TEXT EXCERPT>
= Beginning of Section =
Gauff will be ranked 25th on Monday, a new career high. That guarantees her a seeding for the first time in a Grand Slam tournament when the French Open begins May 30.
“I feel really good about going into the French, and I hope I can continue to build and get better,” said Gauff, who beat McNally to win the French Open girls championship in 2018. “I have a week and a day to get ready. I feel like I’m hitting good, moving good. My body feels good, my mentality. Emotionally I feel good, so I think it will be a good tournament for me.”
Gauff did not have to deal with the WTA elite this week in Parma. She faced no players ranked in the world’s top 30 and no former major champions. Her highest-ranked opponent was No. 40 Amanda Anisimova, a powerful but erratic American whom Gauff defeated, 6-3, 6-3, in the quarterfinals before beating Siniakova in three sets and China’s Wang in a hurry.
= End of Section =
WORK ORDER 1>
Name every tennis player mentioned in the tennis excerpt.
WORK ORDER 2>
Please turn the paragraph of the tennis excerpt that begins "Gauff did not have to deal with the WTA elite" into a short bulleted list that keeps its main facts.
WORK ORDER 3>
Go on with the tennis excerpt from its final sentence.
The listing that comes next is separate material with no connection to the tennis excerpt.

EXTRACTED MATERIAL>
= Beginning of Section =
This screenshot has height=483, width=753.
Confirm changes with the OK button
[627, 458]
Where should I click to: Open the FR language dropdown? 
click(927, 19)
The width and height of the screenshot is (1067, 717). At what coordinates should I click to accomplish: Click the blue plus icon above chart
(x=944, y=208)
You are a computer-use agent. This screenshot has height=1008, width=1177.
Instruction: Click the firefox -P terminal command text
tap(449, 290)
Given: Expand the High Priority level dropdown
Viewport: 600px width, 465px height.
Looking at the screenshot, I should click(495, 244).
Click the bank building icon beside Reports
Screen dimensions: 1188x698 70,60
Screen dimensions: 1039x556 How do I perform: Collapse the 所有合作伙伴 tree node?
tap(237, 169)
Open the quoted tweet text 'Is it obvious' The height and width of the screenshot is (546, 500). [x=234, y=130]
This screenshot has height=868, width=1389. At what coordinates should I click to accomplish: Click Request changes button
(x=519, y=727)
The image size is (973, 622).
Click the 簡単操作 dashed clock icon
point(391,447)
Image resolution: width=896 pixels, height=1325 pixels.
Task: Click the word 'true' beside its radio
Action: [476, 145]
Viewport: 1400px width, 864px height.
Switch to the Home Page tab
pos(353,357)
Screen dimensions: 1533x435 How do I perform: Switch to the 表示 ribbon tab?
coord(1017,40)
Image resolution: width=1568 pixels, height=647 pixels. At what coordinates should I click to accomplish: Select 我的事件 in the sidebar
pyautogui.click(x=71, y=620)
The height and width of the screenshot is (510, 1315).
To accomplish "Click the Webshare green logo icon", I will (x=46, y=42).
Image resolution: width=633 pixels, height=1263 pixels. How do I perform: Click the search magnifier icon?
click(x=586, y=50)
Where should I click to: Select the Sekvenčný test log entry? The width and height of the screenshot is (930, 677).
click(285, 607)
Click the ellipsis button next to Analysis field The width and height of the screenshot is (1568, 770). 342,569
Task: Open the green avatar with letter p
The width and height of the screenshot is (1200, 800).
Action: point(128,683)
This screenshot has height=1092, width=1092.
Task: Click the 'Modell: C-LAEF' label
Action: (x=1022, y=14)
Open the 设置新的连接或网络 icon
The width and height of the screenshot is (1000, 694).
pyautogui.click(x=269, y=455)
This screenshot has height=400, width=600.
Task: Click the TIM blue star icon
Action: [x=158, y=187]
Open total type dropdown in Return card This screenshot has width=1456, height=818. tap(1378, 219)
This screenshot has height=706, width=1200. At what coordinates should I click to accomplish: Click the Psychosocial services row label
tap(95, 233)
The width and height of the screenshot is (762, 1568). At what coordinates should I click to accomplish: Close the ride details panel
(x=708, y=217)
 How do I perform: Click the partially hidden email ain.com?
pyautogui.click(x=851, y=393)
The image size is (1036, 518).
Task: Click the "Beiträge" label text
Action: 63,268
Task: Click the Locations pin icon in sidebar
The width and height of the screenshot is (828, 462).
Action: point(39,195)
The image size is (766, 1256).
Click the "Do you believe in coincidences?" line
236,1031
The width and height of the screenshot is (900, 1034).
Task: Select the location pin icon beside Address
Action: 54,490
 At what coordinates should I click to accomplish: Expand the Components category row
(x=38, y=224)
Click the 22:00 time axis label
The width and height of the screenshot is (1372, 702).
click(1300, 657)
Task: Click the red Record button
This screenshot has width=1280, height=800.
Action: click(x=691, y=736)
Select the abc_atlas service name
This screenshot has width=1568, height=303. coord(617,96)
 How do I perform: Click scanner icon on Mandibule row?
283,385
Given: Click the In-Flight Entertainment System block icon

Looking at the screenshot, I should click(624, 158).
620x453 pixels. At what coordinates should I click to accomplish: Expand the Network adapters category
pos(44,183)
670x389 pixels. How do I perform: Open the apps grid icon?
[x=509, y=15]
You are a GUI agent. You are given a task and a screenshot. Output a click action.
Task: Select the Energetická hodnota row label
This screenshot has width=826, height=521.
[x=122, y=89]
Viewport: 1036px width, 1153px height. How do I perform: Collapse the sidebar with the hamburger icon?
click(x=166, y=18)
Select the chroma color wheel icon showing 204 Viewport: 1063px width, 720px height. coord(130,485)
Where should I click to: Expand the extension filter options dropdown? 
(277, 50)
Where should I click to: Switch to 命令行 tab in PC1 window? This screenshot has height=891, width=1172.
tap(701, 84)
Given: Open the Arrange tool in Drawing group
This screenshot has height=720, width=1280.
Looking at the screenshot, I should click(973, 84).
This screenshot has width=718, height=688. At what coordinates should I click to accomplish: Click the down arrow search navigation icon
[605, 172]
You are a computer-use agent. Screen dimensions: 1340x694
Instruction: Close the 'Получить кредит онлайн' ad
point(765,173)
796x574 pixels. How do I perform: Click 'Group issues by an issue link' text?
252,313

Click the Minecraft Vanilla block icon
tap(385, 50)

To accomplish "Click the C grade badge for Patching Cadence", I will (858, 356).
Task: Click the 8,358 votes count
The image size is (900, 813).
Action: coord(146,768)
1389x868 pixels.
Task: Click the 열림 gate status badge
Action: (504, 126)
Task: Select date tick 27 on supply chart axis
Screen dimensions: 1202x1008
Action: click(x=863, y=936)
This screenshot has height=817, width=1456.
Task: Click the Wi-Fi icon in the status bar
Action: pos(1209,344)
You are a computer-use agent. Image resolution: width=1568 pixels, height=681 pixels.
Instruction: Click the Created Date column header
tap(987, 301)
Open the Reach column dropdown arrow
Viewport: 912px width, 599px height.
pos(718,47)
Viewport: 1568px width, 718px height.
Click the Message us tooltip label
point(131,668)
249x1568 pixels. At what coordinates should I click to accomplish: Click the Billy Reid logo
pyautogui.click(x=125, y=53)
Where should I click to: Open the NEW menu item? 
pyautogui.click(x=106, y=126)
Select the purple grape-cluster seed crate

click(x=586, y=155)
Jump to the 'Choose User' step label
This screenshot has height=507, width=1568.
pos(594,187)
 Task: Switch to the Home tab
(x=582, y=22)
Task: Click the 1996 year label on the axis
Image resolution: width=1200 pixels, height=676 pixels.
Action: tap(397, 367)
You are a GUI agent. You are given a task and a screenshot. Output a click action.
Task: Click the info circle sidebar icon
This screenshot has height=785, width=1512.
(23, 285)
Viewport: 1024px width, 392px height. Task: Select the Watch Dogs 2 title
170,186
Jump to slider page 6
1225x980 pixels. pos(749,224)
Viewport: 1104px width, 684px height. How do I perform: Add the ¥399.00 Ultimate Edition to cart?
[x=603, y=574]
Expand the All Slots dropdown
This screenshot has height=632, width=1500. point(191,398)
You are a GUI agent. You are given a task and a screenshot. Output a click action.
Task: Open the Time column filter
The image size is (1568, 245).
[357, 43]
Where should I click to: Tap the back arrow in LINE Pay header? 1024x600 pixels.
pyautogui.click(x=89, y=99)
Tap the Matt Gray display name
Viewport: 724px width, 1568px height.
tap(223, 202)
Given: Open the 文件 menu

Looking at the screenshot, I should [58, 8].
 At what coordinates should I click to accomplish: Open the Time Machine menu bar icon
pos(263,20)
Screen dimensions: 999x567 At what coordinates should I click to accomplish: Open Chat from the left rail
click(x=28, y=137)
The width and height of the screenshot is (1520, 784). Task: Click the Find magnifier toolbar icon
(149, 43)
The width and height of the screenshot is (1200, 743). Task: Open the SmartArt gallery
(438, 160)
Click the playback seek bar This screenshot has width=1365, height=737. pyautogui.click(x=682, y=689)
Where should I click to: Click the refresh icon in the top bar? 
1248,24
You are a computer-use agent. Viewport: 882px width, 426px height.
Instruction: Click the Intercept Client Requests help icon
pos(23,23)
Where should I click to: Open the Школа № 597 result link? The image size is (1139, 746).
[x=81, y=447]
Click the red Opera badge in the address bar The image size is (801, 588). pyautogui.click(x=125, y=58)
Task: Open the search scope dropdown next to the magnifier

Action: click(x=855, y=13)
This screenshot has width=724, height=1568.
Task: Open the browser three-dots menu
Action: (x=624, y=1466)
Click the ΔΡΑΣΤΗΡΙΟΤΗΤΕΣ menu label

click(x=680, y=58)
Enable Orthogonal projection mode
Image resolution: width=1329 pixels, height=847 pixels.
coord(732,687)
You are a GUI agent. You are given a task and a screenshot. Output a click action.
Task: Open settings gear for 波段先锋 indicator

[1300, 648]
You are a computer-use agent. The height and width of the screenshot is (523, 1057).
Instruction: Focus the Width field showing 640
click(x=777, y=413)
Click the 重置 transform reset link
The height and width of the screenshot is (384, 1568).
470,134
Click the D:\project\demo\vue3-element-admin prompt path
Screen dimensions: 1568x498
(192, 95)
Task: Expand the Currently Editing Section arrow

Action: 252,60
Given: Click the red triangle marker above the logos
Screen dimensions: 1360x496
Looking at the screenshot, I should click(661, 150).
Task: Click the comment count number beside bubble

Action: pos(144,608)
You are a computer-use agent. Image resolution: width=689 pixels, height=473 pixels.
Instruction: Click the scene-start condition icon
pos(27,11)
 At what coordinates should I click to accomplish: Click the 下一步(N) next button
= End of Section =
RESPONSE 1>
Gauff, McNally, Amanda Anisimova, Siniakova, Wang

RESPONSE 2>
- Gauff did not face the WTA elite this week in Parma.
- She played no one ranked in the world's top 30 and no former major champions.
- Her highest-ranked opponent was No. 40 Amanda Anisimova, a powerful but erratic American.
- Gauff beat Anisimova 6-3, 6-3, in the quarterfinals.
- She then beat Siniakova in three sets and China's Wang in a hurry.

RESPONSE 3>
Wang, 29, had thrived in long rallies throughout the week, defeating Petra Martic and Sloane Stephens in tight matches. But she struggled from the start to control the flow of play against the fast and consistent Gauff.
“She’s a very good player now, and she can be a really great player,” Wang said.
That remains the consensus on Gauff. She became a star in a hurry by reaching the fourth round of Wimbledon in 2019 in her first Grand Slam tournament. But she has not rocketed quickly to the very top like former prodigies Monica Seles and Martina Hingis.
The pandemic has certainly been a factor. Gauff did not play a tournament for more than six months in 2020, and then lost in the first round of the U.S. Open and the second round of the rescheduled French Open when she did return.
Although her two-handed backhand and court coverage remain her strengths, her serve and forehand have been question marks. She has shored up the forehand and has been increasingly effective pouncing on short balls and hitting winners with that stroke. But double faults have been a recurring issue. Last month, she had 13 in a straight-set loss to Ons Jabeur in the quarterfinals of an event in Charleston, South Carolina, and 12 more in a three-set defeat to Karolina Pliskova in the first round of the Mutua Madrid Open.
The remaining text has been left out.